▸ **Do this**
Return each line in the items below that contains the string "height".

▸ **Listed records**
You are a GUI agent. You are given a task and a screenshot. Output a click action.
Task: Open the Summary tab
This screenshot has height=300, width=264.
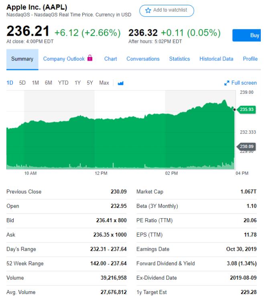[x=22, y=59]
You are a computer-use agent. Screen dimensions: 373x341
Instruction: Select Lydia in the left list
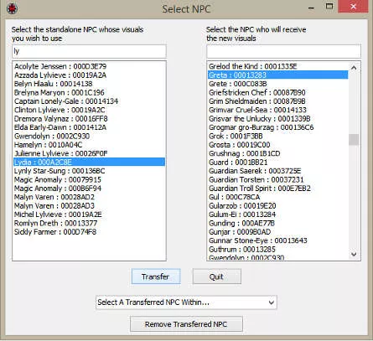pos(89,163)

--

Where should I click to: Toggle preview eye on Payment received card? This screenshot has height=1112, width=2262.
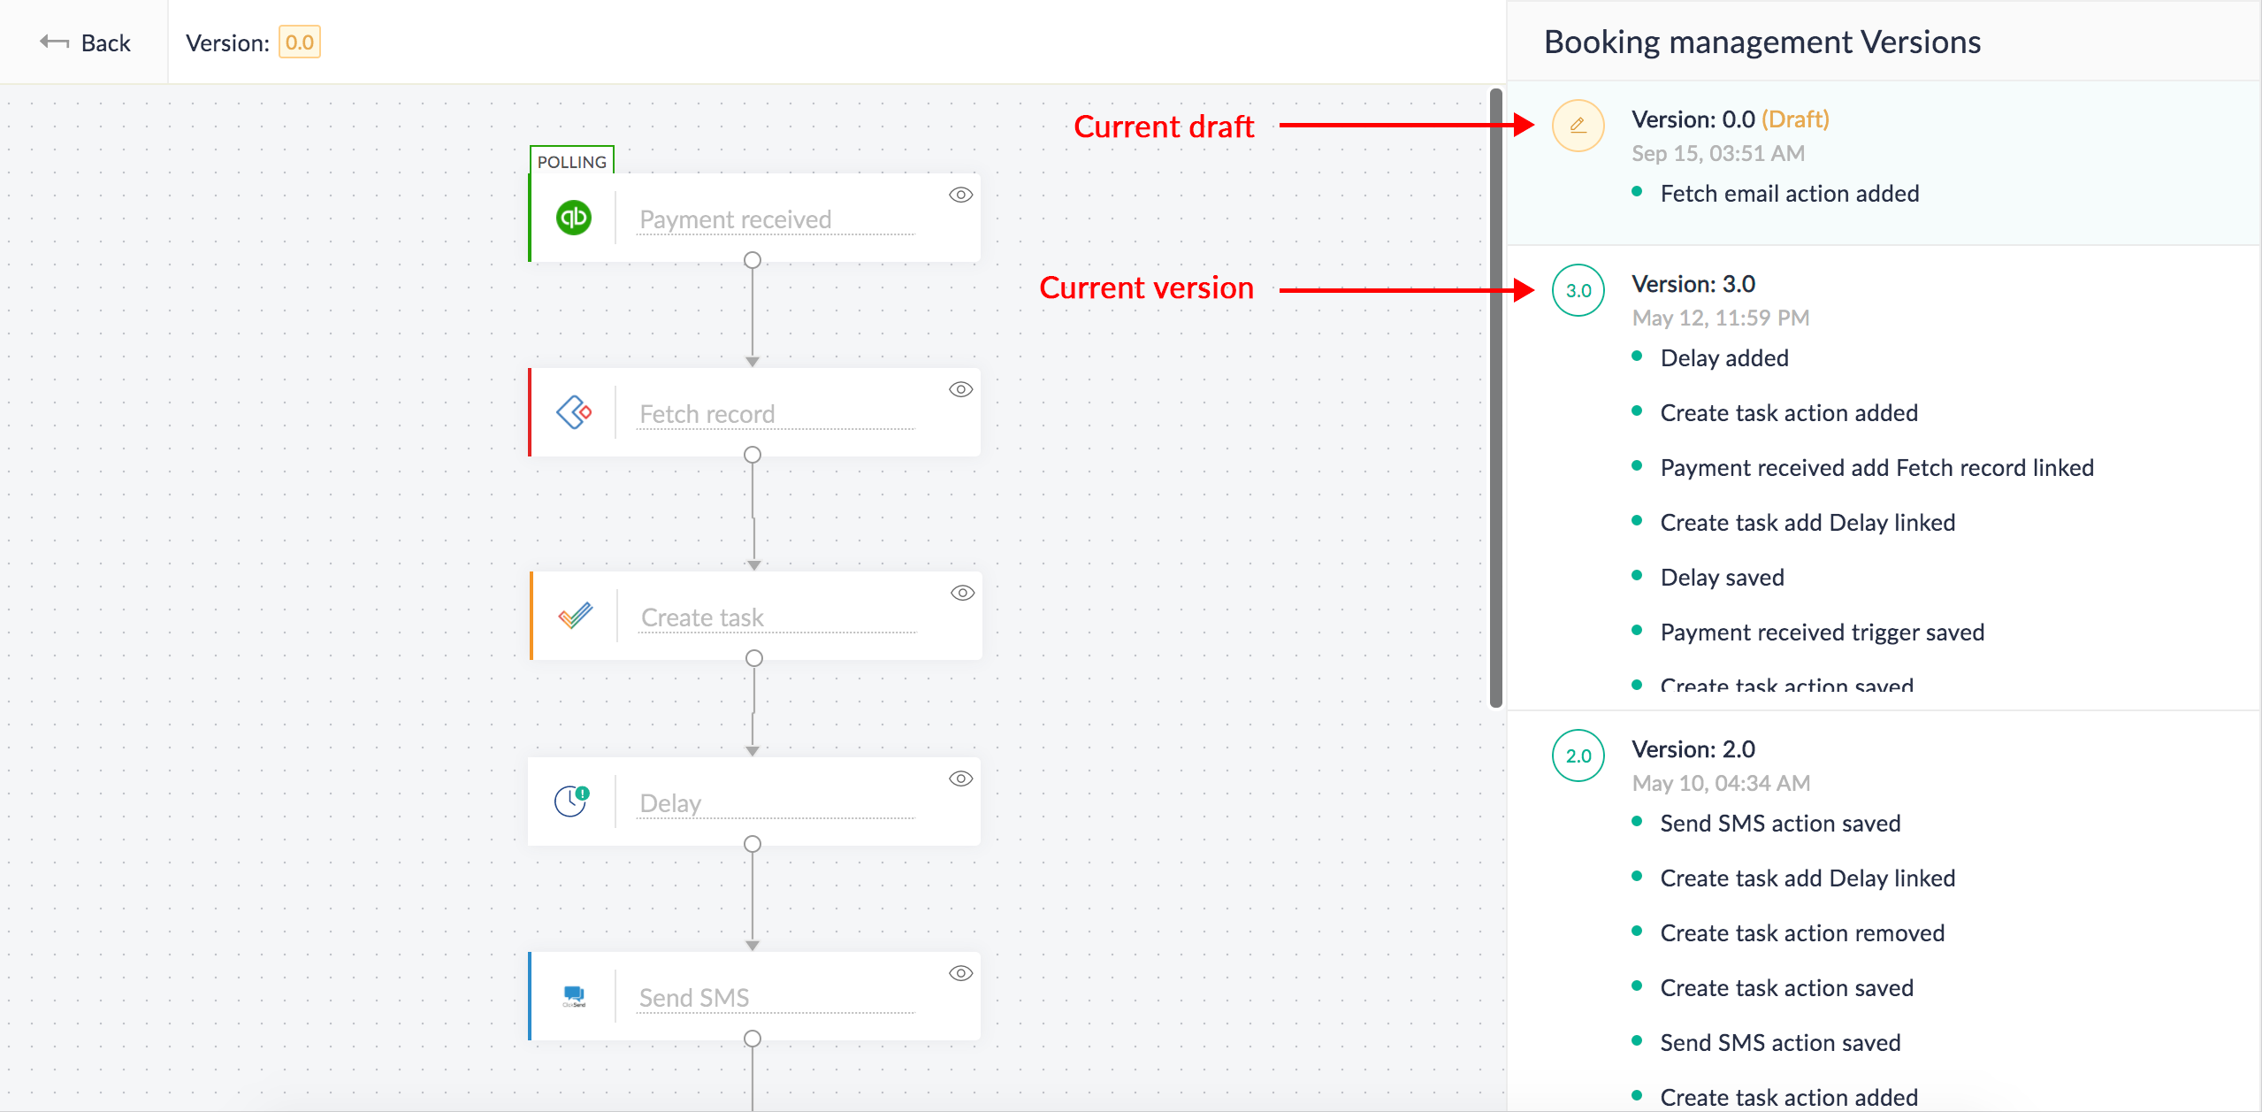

▸ **Worked solution**
This screenshot has height=300, width=264.
Where should I click to: Toggle preview eye on Payment received card? This screenshot has height=1112, width=2262.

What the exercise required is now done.